* [SHORT TASK] Count the lines in the items below that contain the string "dropdown", treating uppercase and lowercase as different. Reply with the number alone.
─── MATERIAL SHOWN
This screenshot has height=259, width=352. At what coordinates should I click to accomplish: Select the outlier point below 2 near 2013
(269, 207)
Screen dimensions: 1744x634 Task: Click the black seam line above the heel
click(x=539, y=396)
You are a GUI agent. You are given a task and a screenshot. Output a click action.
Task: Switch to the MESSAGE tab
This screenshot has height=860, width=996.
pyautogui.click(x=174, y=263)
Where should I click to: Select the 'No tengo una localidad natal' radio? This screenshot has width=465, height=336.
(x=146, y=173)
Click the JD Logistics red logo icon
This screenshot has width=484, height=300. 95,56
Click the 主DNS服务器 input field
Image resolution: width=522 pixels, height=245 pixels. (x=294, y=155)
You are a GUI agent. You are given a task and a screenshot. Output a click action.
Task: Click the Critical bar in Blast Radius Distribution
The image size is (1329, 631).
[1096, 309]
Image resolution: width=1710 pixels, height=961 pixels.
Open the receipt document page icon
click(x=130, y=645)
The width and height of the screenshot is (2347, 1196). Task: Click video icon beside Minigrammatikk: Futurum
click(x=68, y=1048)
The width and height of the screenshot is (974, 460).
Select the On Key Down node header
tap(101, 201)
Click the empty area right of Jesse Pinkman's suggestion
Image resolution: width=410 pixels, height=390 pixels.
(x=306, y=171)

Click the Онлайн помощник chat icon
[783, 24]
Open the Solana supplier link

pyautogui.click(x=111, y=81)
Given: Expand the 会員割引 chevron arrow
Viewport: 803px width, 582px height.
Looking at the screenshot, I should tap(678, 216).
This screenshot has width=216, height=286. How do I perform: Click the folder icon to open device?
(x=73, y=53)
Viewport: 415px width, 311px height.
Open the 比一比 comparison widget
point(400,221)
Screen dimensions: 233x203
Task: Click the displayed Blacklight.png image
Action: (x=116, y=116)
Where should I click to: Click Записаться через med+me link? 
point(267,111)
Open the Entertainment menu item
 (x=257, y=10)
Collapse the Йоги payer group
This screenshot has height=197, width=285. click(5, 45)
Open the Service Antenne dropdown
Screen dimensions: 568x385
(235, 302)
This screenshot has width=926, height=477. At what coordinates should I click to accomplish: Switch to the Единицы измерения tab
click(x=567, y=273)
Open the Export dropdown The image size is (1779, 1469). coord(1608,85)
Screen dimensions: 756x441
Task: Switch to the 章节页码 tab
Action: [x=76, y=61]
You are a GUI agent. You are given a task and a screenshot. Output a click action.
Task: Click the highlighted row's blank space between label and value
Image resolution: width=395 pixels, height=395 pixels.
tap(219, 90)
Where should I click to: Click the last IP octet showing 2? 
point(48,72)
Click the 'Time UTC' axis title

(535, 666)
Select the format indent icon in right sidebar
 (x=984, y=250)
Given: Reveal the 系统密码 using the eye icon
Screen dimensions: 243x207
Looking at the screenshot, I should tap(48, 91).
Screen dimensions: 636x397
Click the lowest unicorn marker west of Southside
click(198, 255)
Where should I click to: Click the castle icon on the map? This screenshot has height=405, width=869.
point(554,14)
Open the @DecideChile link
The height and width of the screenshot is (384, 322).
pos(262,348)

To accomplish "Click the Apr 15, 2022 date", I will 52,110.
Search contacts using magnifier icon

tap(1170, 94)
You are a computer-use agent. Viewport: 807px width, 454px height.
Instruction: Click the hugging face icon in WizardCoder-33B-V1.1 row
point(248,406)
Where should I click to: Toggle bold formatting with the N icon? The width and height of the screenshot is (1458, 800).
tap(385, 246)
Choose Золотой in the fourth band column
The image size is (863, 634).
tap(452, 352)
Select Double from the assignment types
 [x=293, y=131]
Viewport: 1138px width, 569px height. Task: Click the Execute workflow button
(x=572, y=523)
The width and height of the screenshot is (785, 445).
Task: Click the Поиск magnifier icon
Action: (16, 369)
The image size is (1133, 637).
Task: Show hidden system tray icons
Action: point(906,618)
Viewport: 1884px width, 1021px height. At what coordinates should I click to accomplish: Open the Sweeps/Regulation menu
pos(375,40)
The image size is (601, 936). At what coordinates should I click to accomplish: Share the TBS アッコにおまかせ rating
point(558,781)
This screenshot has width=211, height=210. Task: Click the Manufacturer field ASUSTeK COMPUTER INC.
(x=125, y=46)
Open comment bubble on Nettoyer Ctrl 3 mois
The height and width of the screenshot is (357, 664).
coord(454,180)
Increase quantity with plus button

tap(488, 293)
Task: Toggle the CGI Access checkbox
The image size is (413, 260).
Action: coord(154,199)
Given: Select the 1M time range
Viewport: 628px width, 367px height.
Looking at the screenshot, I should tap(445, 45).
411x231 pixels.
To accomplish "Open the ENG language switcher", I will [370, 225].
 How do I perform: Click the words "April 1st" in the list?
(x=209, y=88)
──────
* [RESULT OF THE TASK] 2